Abstract

To evaluate the usefulness of early acute kidney injury (AKI) biomarkers in clinical management of visceral leishmaniasis. Prospective study with 50 hospitalised VL patients. AKI biomarkers, that is, serum and urinary neutrophil gelatinase-associated lipocalin (sNGAL, uNGAL, respectively), urinary kidney injury molecule-1 (uKIM-1) and urinary monocyte chemotactic protein-1 (uMCP-1), were quantified by immunoassay (ELISA). Also, interferon-gamma (INF-y) and C-reactive protein (CRP) were evaluated as inflammatory biomarkers possibly related to VL severity. VL patients had hyponatremia, hypoalbuminemia, hypergammaglobulinemia, haematologic and hepatic disorders. AKI was found in 46%, and one death (2%) occurred.
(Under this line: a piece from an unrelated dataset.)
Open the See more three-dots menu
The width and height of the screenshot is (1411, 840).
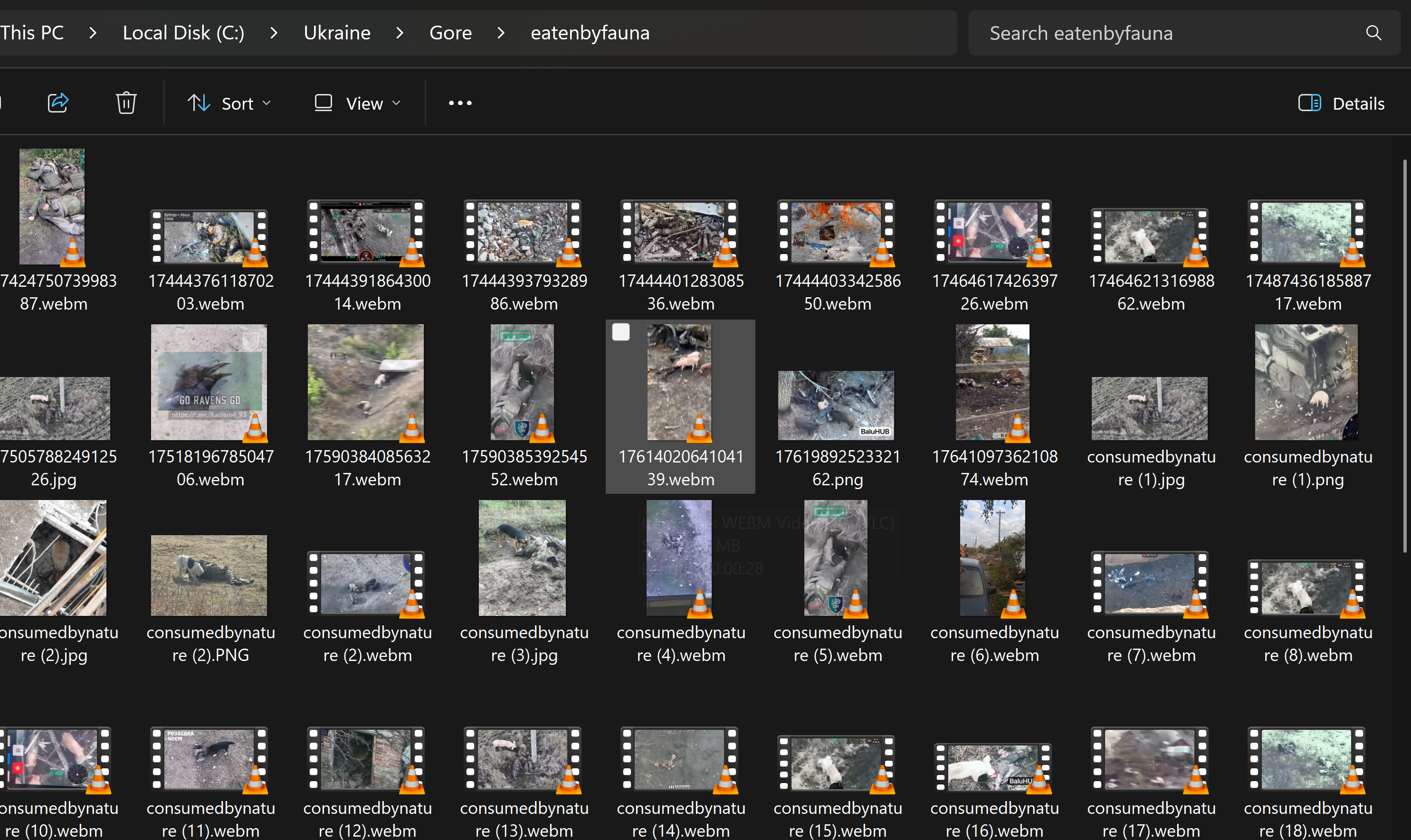coord(460,103)
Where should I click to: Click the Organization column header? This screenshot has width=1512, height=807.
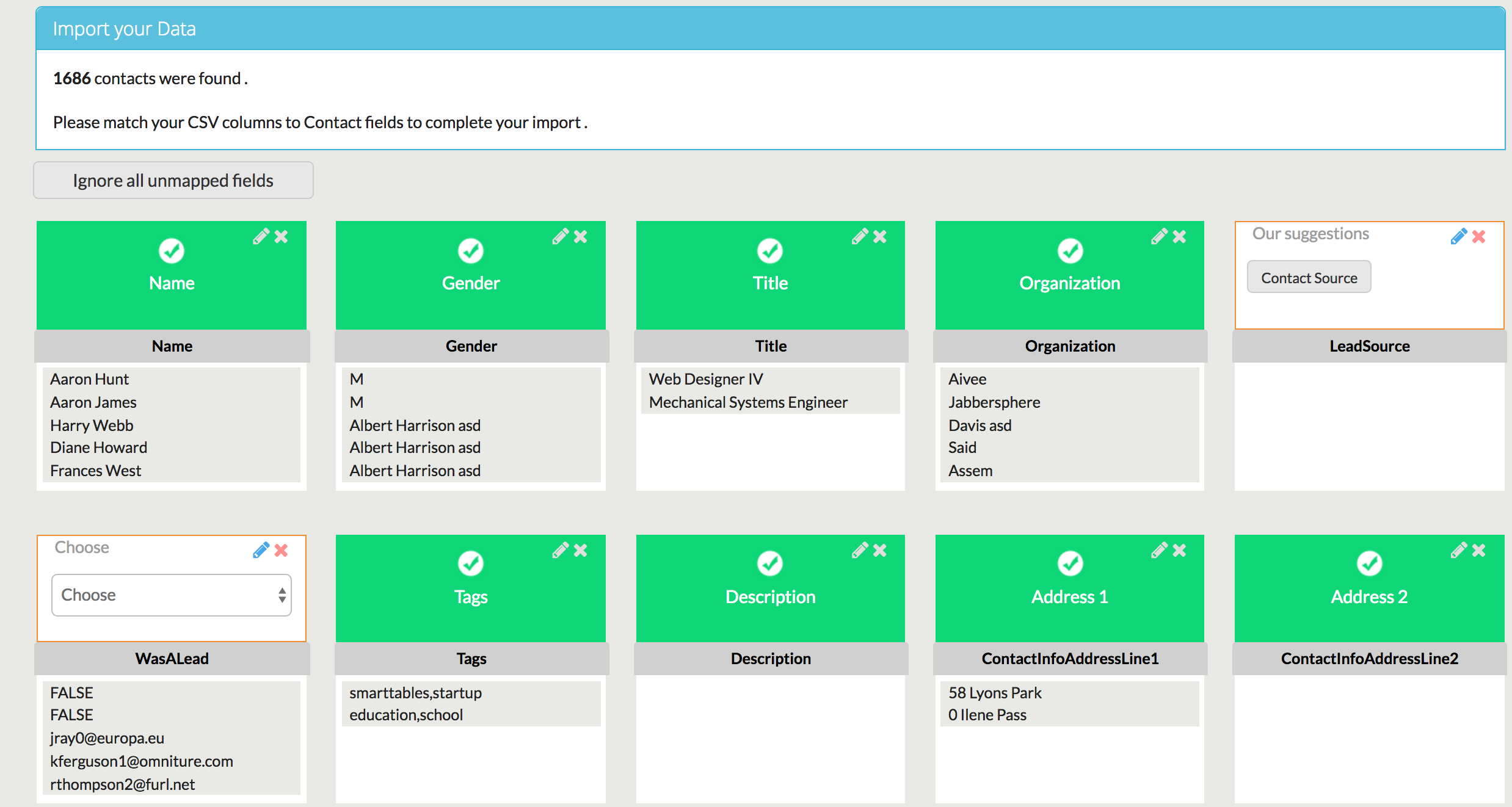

The AKI group had significant longer hospital stay, lower levels of IFN-y and higher levels of CRP, more clinical renal abnormalities and higher levels of sNGAL, uNGAL, uKIM-1 and uMCP-1. Overall, sNGAL, uKIM-1 and uMCP-1 showed correlations with important clinical renal abnormalities, such as proteinuria, albuminuria, serum creatinine and glomerular filtration rate using adjusted correlations with CRP and IFN-y. Only sNGAL showed an early association with AKI development (OR=2.78, 95% CI=1.429-5.428, per each increase of 50ng/ml), even after adjusting for clinical signals of VL severity and for immune biomarkers. Moreover, sNGAL showed a better performance in predicting AKI development (AUC-ROC=0.81, 95% CI=0.69-0.93; cut-off=154ng/ml, sensitivity=82.6%, specificity=74.1%, P<0.001). Visceral leishmaniasis-associated nephropathy showed important proximal tubular injury and glomerular inflammation. Serum NGAL showed an early association with VL-associated nephropathy and may be used to improve clinical management strategies and decrease morbimortality in VL patients.